Il n’y a pas coureur plus poli mais derrière cette image de boy-scout se cache, d’après Dave Brailsford, le manager de Sky, « un killer capable d’encaisser, un homme doté d’un engagement exceptionnel. » Pas seulement à vélo mais aussi dans la vie. A la Côte d’Azur, Froome va régulièrement plonger. Il harponne des poulpes et leur brise le crâne sur les rochers sans la moindre pitié, comme il l’a fait avec ses concurrents au dernier Tour. Pourtant, son statut de favori l’avait mis sous pression, comme le fait qu’il ait requis le leadership de Sky, mais il a très bien géré la situation, comme les nombreuses questions qui lui ont été posées sur le dopage. En 2012, Froome a beaucoup appris dans l’ombre de Wiggins. Pendant les courses de préparation à la dernière édition du Tour, non seulement il a gagné mais il a appris à gérer son rôle de leader.

Ces expériences l’ont aidé dans l’étape de Bagnères-de-Bigorre quand il s’est retrouvé seul, le lendemain de la démonstration de Sky à Ax 3 Domaines. Le maillot jaune a paniqué l’espace d’un instant mais il a alors pensé à ce que sa mère, décédée, lui aurait dit un jour : « Reste calme et établis un plan de bataille. » C’est ce qu’il a fait, en ne laissant pas un centimètre à Nairo Quintana et Cie, pour atteindre le finish sans souci.

Sa mère reste sa grande source de motivation. Elle l’était déjà durant son premier Tour, en 2008, qu’il a couru peu après son décès d’un cancer de la moëlle épinière.
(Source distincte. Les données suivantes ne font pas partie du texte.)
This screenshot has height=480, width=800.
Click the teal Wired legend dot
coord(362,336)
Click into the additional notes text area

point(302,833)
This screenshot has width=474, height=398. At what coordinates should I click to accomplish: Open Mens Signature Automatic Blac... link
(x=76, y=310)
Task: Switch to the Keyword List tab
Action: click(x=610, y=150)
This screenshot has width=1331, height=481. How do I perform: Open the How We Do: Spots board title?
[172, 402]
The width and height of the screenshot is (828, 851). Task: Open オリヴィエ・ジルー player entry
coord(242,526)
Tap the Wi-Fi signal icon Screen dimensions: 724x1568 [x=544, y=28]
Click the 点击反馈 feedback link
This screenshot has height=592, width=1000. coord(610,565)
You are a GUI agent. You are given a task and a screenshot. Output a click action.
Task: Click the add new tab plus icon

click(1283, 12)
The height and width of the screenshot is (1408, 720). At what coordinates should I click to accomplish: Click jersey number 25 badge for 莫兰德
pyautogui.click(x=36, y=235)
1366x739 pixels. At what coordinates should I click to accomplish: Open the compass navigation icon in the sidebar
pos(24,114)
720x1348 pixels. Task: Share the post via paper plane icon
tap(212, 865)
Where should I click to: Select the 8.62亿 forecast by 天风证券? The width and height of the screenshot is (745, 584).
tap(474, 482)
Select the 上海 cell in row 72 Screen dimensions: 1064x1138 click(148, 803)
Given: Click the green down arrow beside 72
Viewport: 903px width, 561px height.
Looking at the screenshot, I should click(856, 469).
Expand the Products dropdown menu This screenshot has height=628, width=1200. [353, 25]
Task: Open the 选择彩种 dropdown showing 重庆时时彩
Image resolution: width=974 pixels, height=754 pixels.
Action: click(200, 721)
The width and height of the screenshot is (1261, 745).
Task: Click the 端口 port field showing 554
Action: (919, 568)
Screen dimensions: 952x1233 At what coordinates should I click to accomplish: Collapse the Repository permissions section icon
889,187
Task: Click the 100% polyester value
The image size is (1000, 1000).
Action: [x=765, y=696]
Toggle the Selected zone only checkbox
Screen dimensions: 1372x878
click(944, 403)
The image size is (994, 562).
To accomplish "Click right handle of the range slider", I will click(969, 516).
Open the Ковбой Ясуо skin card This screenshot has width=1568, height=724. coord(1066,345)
Le néo pro en a vu de toutes les couleurs mais il est arrivé à Paris. Il a ensuite déclaré n’avoir jamais imaginé, alors, qu’il lutterait un jour pour le maillot jaune. Il n’a obtenu cette certitude qu’à la Vuelta 2011, quand il a franchi l’étape montagneuse de La Covatilla en compagnie des meilleurs, juste derrière Wiggins, qui était alors son patron.

Depuis, Froome a l’oeil du tigre, une concentration extrême. Il flirte avec ses limites à chaque entraînement, à chaque course. Ce style de vie force le respect et l’admiration de ses coéquipiers, d’autant qu’il ne s’énerve jamais et qu’il ne manque jamais de leur demander comment ils vont et de les remercier pour leur travail, parfois plusieurs fois par jour. Aux Champs-Élysées, alors qu’il était maillot jaune, il avait même aidé son premier valet et ami, Richie Porte, une attention qui avait ému aux larmes le Tasmanien.

C’est Wiggins qui le lui a appris…. Contre son gré. En 2012, l’humeur capricieuse de celui-ci a pesé sur l’équipe alors que Froome plaisante beaucoup avec ses coéquipiers. Il sait que des amis peuvent toujours en faire un peu plus en course. Toutefois, il est le premier à l’admettre, il doit encore améliorer sa communication.